AVALIAÇÃO: 2/5 EDITORA: GERAÇÃO JOVEM, CORTESIA ISBN: 9788581303437 GÊNERO:  INFANTO-JUVENIL PUBLICAÇÃO: 2016 PÁGINAS: 216 SKOOB

“O quarteto de amigos Felipe, Peter, João e Victor são responsáveis por acordar o temido Herobrine, mas o que fazer para se livrar desse ser que a cada dia ganha forças e que é capaz de dominar o mundo de Mine?”

Depois de ver tantos alunos meus, de  7 a 17 anos,  conversando sobre Minecraft e recentemente carregando livros sobre o jogo, fiquei curiosa em tentar me familiarizar com esse mundo de bloquinhos tão famoso.

O livro Herobrine – A lenda está dividido em 16 capítulos, além do prólogo e epílogo. Apesar da capa estar super atraente, com páginas de um papel amarelado mais rústico, não sei ao certo se chama-se papel pólen, a obra deixou a desejar. No início de cada capítulo, aparece uma ilustração grande, bonita e no decorrer das páginas, algumas imagens menores em preto e branco não chamam a atenção.

No início, o livro é confuso, porque o primeiro capítulo é narrado por Felipe, mas quando chega o momento de explicar como foi que Felipe e seus amigos despertaram Herobrine, um narrador oculto aparece, sendo necessário reler diversas vezes essas páginas para ficar claro que foi feito dessa forma, porque não dava para entender direito. No entanto, Felipe volta a assumir a narrativa do capítulo dois até o final da história, sem maiores complicações.

A aventura deve agradar a molecada que gosta do jogo e principalmente os seguidores do canal do Youtube, o TazerCraft, que além do famoso “filme” homônimo ao título do livro, com mais de 12 mil visualizações, possui mais de 2300 vídeos e quase 6 milhões de inscritos. Um ponto negativo do livro são os palavrões que surgem, achei desnecessário, principalmente se formos pensar no público que está sendo alcançado.

“Eu sabia o tom macabro que essa cena tinha: uma vila abandonada, destruída, onde tudo soava a medo e desespero; um amigo que passara o dia sumido que gritava igual doido o nome daquele que todos temiam.”

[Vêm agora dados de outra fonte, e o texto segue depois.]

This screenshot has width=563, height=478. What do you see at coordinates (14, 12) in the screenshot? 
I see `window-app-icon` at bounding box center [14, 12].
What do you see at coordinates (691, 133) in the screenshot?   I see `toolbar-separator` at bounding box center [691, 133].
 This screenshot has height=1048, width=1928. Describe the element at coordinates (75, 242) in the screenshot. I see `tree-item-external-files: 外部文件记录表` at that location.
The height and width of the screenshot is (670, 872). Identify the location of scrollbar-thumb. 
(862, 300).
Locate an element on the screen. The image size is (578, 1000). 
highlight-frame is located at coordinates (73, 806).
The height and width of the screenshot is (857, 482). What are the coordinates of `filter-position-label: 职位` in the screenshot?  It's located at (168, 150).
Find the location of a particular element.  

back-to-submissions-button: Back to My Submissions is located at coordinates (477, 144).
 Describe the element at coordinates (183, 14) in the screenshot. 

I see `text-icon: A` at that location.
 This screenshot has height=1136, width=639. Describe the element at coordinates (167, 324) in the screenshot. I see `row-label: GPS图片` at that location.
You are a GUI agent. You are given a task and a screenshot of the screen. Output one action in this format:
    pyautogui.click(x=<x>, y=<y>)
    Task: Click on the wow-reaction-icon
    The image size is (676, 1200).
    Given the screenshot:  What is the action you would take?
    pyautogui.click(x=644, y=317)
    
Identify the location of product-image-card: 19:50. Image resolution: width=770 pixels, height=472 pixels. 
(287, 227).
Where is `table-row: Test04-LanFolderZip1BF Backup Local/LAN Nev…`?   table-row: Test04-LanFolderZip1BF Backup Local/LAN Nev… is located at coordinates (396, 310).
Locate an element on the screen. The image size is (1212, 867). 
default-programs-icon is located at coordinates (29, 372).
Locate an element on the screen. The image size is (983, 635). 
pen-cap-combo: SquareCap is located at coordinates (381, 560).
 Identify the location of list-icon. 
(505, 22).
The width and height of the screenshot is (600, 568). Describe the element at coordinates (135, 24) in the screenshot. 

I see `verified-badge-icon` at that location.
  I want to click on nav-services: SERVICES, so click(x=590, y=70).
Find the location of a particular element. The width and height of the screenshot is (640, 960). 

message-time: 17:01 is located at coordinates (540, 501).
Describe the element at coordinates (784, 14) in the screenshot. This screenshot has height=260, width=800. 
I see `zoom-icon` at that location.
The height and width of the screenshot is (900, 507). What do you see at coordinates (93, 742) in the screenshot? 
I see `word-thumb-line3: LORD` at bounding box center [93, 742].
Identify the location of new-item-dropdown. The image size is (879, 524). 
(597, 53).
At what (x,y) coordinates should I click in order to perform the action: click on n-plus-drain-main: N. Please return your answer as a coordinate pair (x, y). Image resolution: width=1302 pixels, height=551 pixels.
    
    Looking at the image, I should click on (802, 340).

A história não se aprofunda como deveria, é mal construída, zilhões de dúvidas ficam no ar. Apesar de todas as negativas, acredito que os fãs de Pac e Mike, ou simplesmente apaixonados pelo jogo, gostarão de ler.

“Herobrine segurava uma espada com a mão direita, tinha um sorriso nojento na cara e seus olhos brilhavam intensamente:  ele estava mais forte que nunca! Sua simples presença oprimia todo o meu corpo . Era como se alguém me espremesse por dentro, pelos órgãos, pelos ossos, pelos músculos (…).”

Sobre o autor
Nara Dias 31 anos (22/12) – São Paulo Pós graduada na USP em Ética, valores e cidadania na escola, atua como professora de informática e robótica para crianças de 4 a 11 anos. Também com especialização em Libras - Língua Brasileira de Sinais, participa da comunidade surda da região onde mora, na Baixada Santista. Seu perfil no Skoob com mais de 1200 livros lidos, mostra sua paixão pelo gênero infanto-juvenil, onde capa, ilustração e tipo de impressão interferem muito em suas escolhas.